El Museo del Louvre de París inaugurará este otoño una esperada exposición temporal que contará con un protagonismo español excepcional. Un total de 23 tallas procedentes del Museo Nacional de Escultura de Valladolid, algunas de ellas rescatadas expresamente de sus almacenes, viajarán a la capital francesa para formar parte de la muestra titulada "Esculpir el color".

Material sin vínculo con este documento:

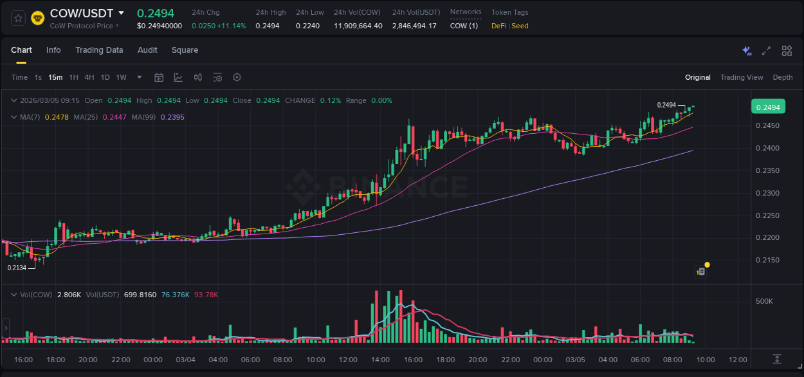
Task: Click the fullscreen expand arrows icon
Action: point(766,50)
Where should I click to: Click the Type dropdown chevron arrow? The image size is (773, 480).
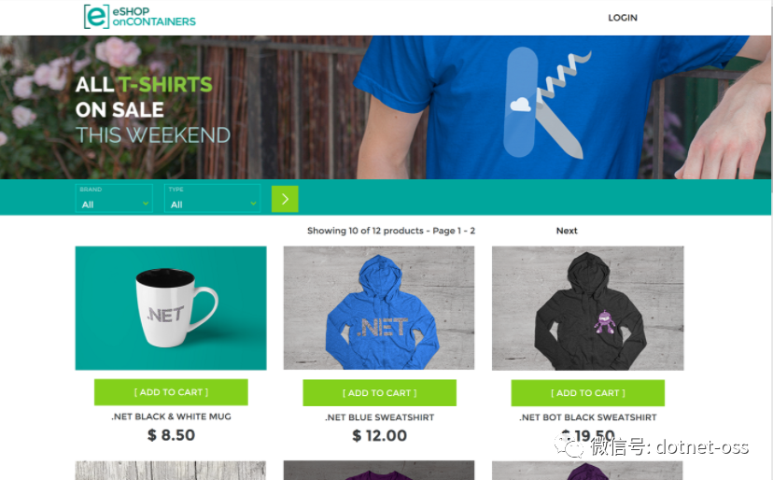point(253,204)
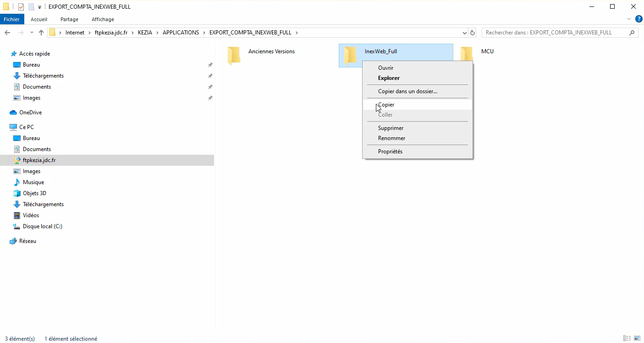
Task: Choose Copier in the context menu
Action: click(x=386, y=105)
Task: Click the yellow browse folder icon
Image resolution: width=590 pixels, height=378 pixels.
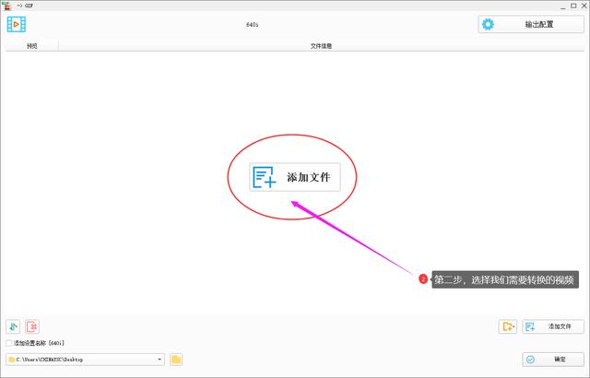Action: point(176,359)
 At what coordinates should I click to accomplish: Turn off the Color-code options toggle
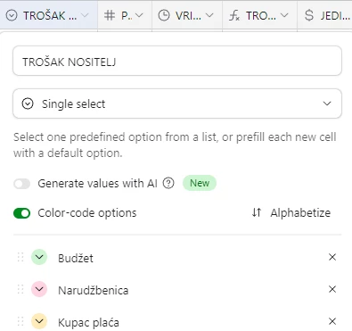21,213

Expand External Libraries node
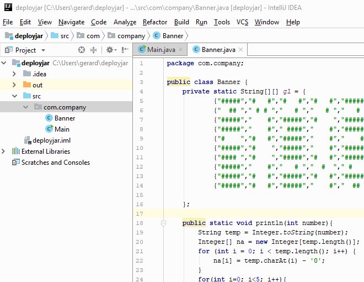click(4, 152)
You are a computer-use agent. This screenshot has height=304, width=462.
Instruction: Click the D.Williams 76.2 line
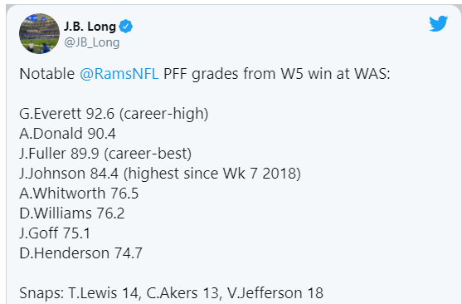point(72,213)
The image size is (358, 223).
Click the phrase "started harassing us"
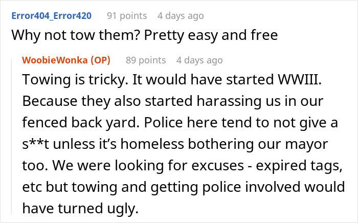tap(186, 102)
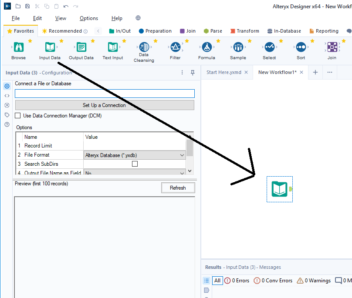Select the Data Cleansing tool
Image resolution: width=352 pixels, height=298 pixels.
coord(144,47)
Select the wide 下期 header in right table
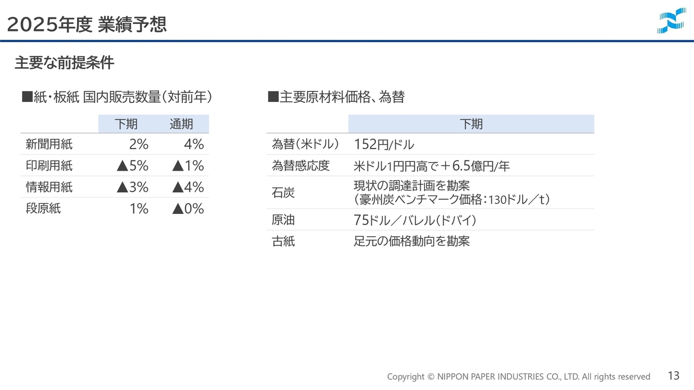 (x=471, y=124)
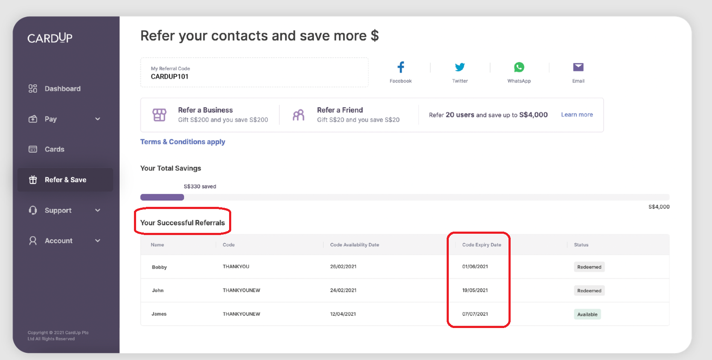The width and height of the screenshot is (712, 360).
Task: Select Refer & Save sidebar item
Action: tap(65, 180)
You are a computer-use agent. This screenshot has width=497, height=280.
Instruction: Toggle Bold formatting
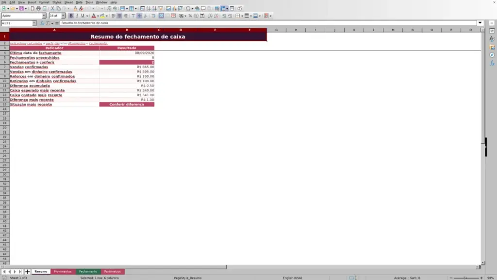click(71, 16)
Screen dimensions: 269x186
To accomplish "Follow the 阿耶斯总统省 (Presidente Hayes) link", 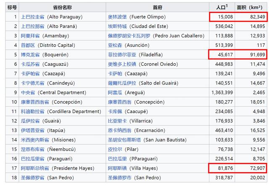I will click(35, 168).
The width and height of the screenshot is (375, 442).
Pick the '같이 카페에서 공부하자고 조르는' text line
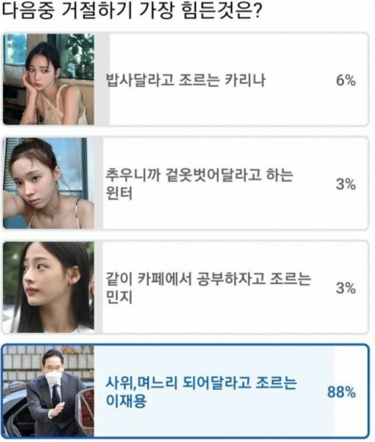(x=208, y=279)
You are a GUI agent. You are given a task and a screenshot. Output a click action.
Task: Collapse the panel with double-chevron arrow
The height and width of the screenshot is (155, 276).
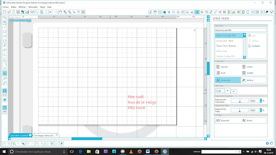pyautogui.click(x=208, y=17)
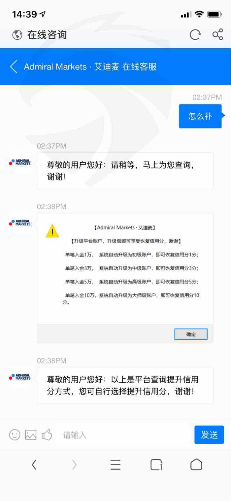Tap the 怎么补 sent message bubble
The height and width of the screenshot is (501, 231).
click(200, 116)
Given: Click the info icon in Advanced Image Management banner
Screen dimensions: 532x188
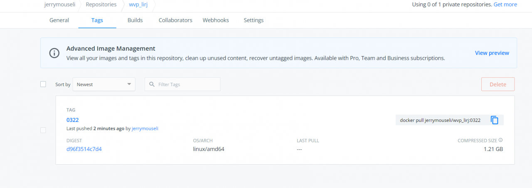Looking at the screenshot, I should tap(54, 53).
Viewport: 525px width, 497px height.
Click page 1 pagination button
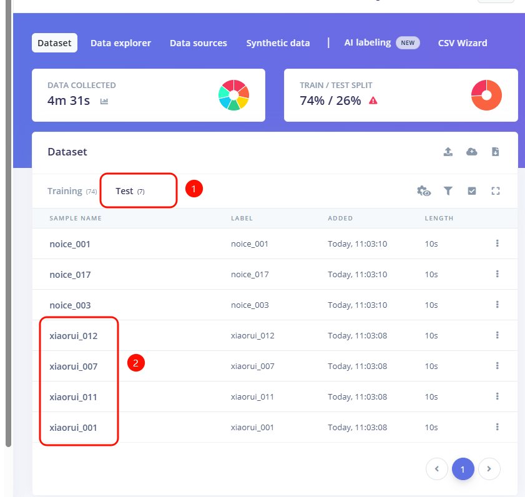[463, 469]
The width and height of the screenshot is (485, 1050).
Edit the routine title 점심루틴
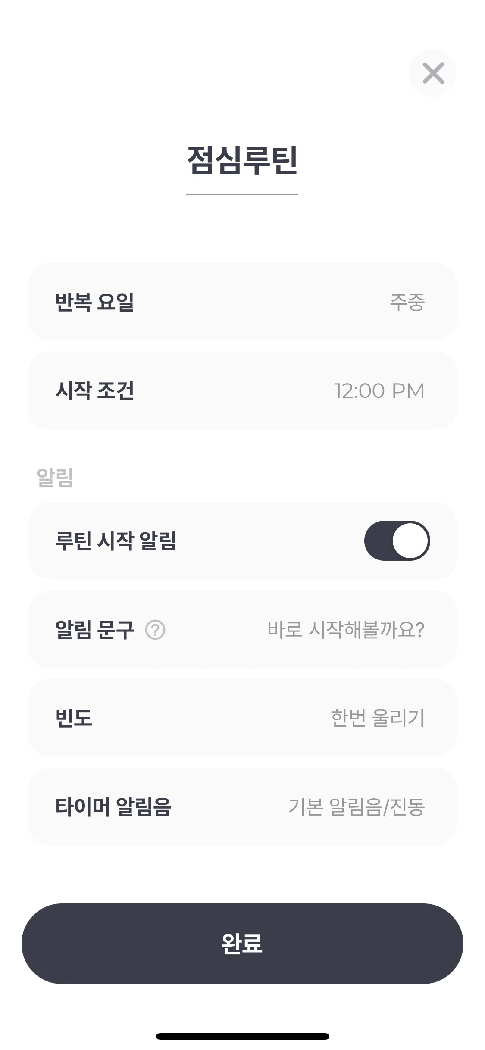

El minucioso proceso de preparación
Antes de emprender el viaje, el equipo de restauración de esculturas del museo vallisoletano trabaja a contrarreloj en la puesta a punto de las obras, realizando limpiezas superficiales, despolvados, fijación de policromías y la elaboración de estrictos mapas de daños. Entre las piezas clave se encuentra el San Diego de Gregorio Fernández, que actualmente recibe los últimos retoques para garantizar su perfecta conservación en el traslado.
Un diálogo entre escultura y pintura
La exposición busca ofrecer al público internacional una perspectiva única de la mejor escultura barroca española del Siglo de Oro, representando tanto a la escuela castellana como a la escuela andaluza. "Esculpir el color" servirá de complemento ideal a una gran monográfica de Zurbarán. El objetivo es que el espectador pueda contrastar el afán del pintor extremeño por plasmar la tridimensionalidad en el lienzo con el realismo descarnado y el naturalismo de la imaginería en madera, que se ubicará en el vestíbulo principal del Louvre, el museo más visitado del mundo.